So, careless of danger, they sat them down in that perilous place and made merry on the giant’s cheer. They had brought skins of wine with them, and they drank in mockery to their absent host.
In the middle of the feast one of the men suddenly laid down his cup. “Hearken,” he said uneasily, “do you hear anything, friends?”
“I hear nothing,” said Ulysses. “What sound did you hear?”
“A distant sound, I thought,” answered the man, “as if the earth shook.”
“There is nothing,” said a third at length; but a certain constraint fell upon them all, and anxiety clouded their faces.
“Let us begone,” said Ulysses at length. “There is what I do not like in the air. I fear evil.”
He had but hardly made an end of speaking when all of them there were struck rigid with apprehension. A distant but rapidly-nearing sound assailed their ears, a heavy crunching sound like the blows of a great hammer upon the earth, save that each succeeding blow was louder than the last. They stood irresolute for one fatal moment, and then started to run towards the mouth of the cave.
The noise filled all the air, which hummed and trembled with it. They reached the entrance, but too late. Even as the first man came out into the afternoon sunlight, a great herd of cattle came pouring into the courtyard. Behind them, towering over the wall, as tall as the tallest pine on the slopes of Hymettus, strode Polyphemus, the giant king of the Cyclopes, son of the God Poseidon.

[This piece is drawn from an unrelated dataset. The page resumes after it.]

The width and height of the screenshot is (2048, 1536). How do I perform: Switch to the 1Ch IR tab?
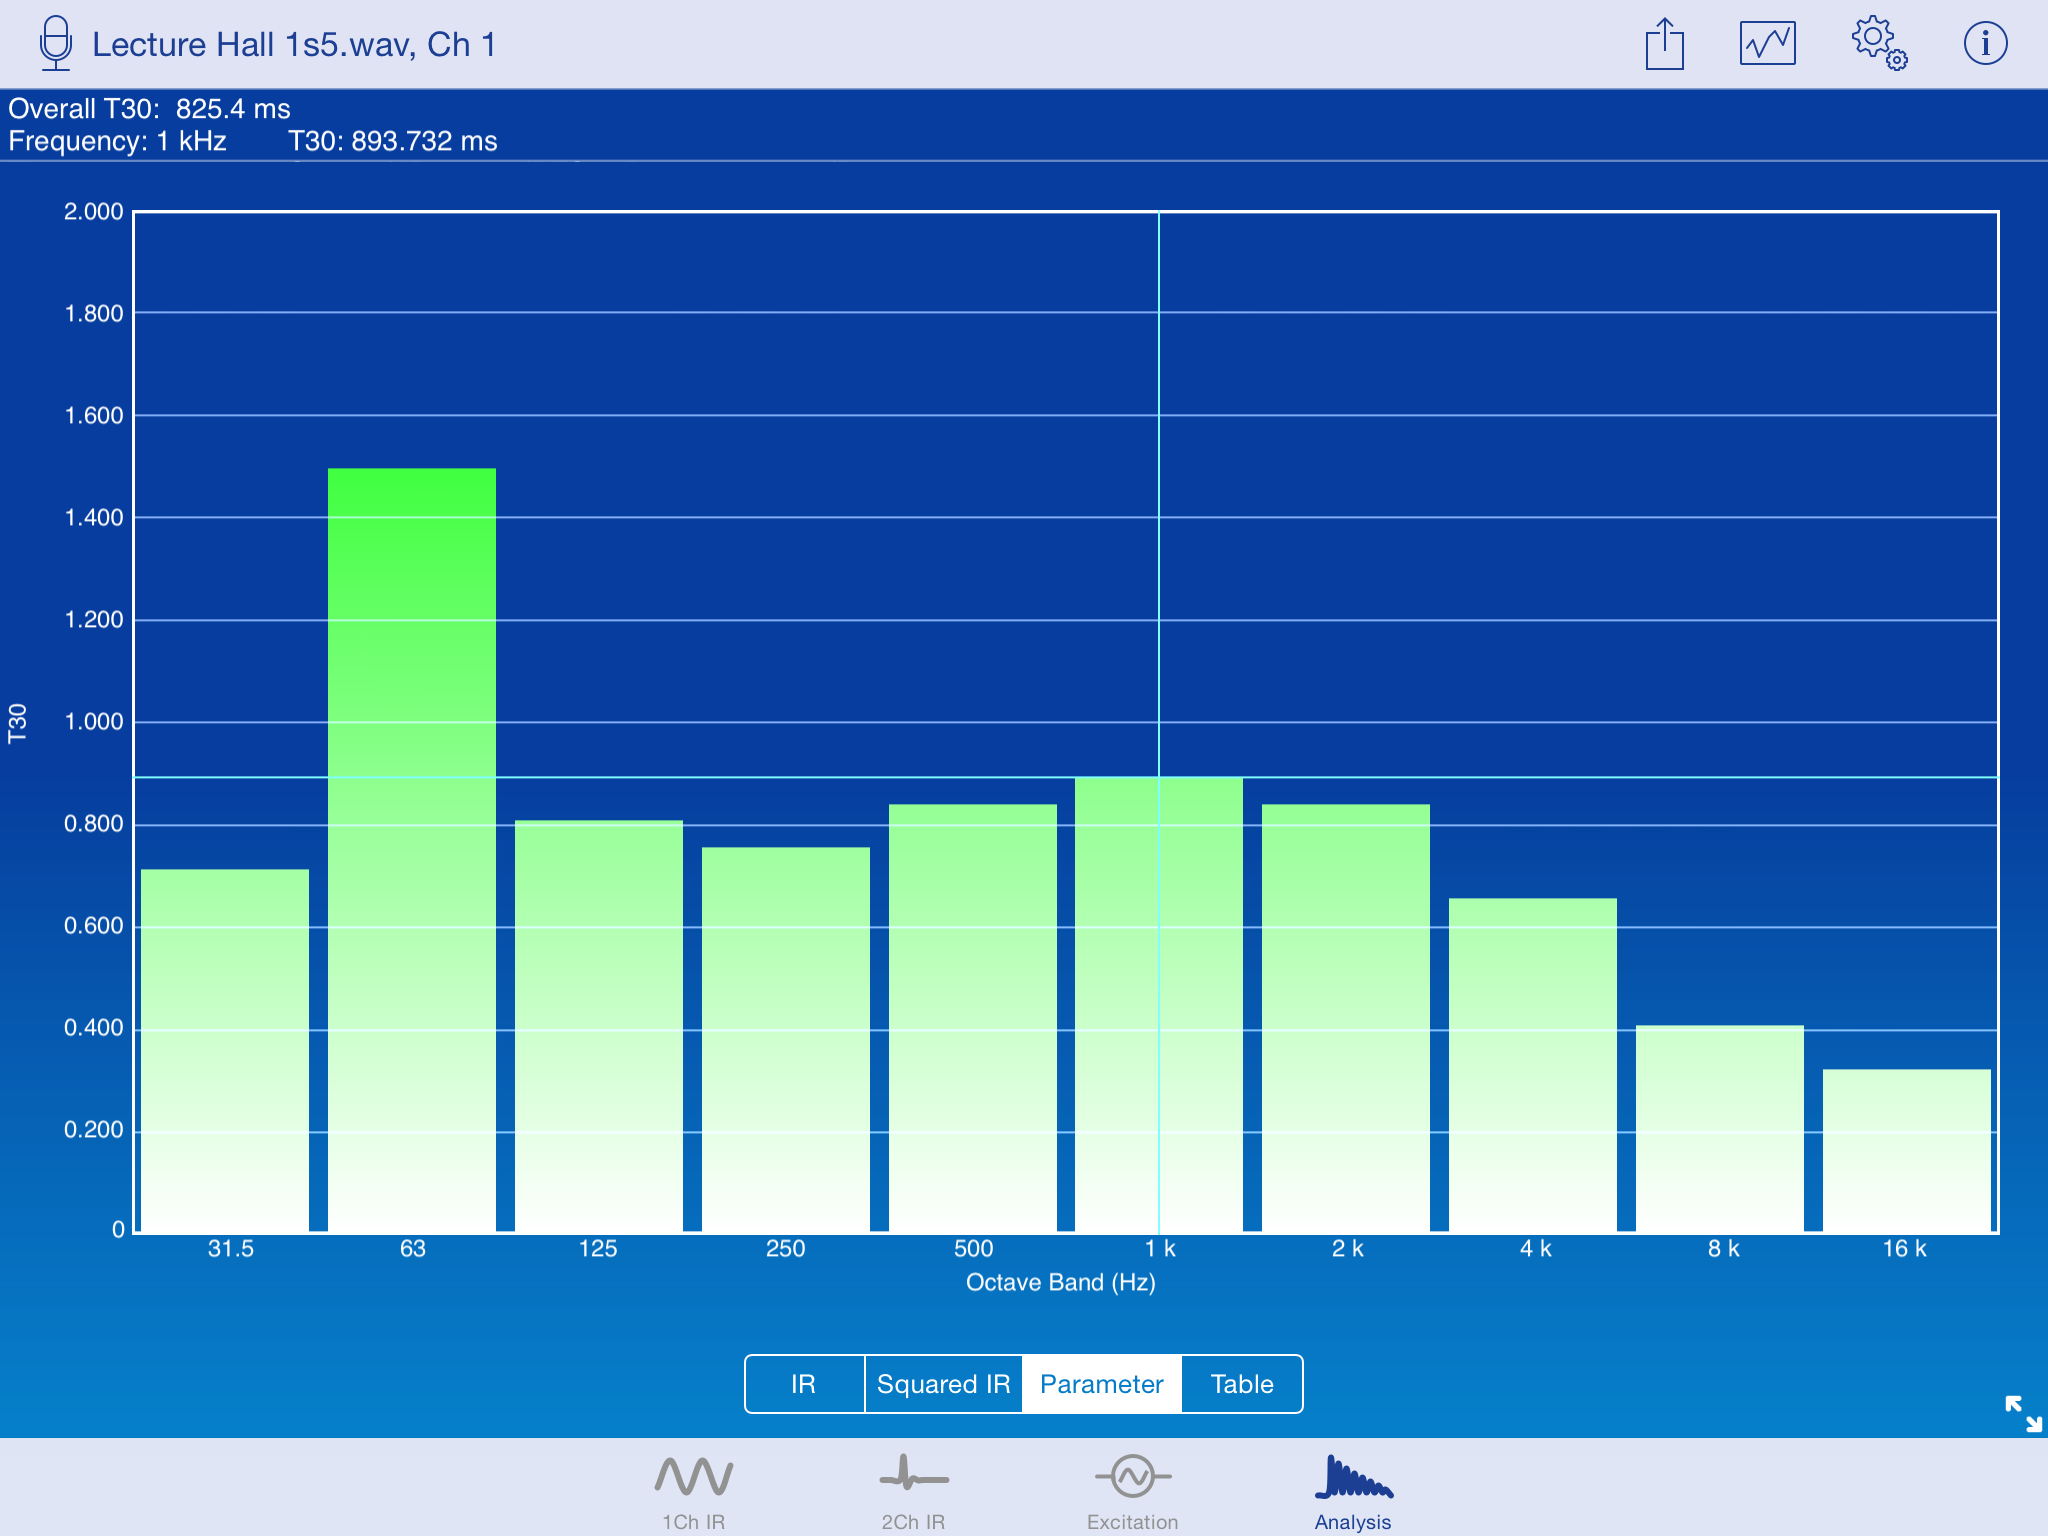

The giant was naked to the waist, where he wore a girdle of skins. One great eye burned in the centre of his forehead, and a row of sharp, white teeth were framed by thick dribbling lips, like the lips of a cow.
Under his arm Polyphemus carried a bundle of young sapling trees, which he had brought for faggots for his fire. He threw them on the floor of the courtyard by the mouth of the cave with a great crash. The adventurers crouched away at the back of the cave in the darkness as the giant entered.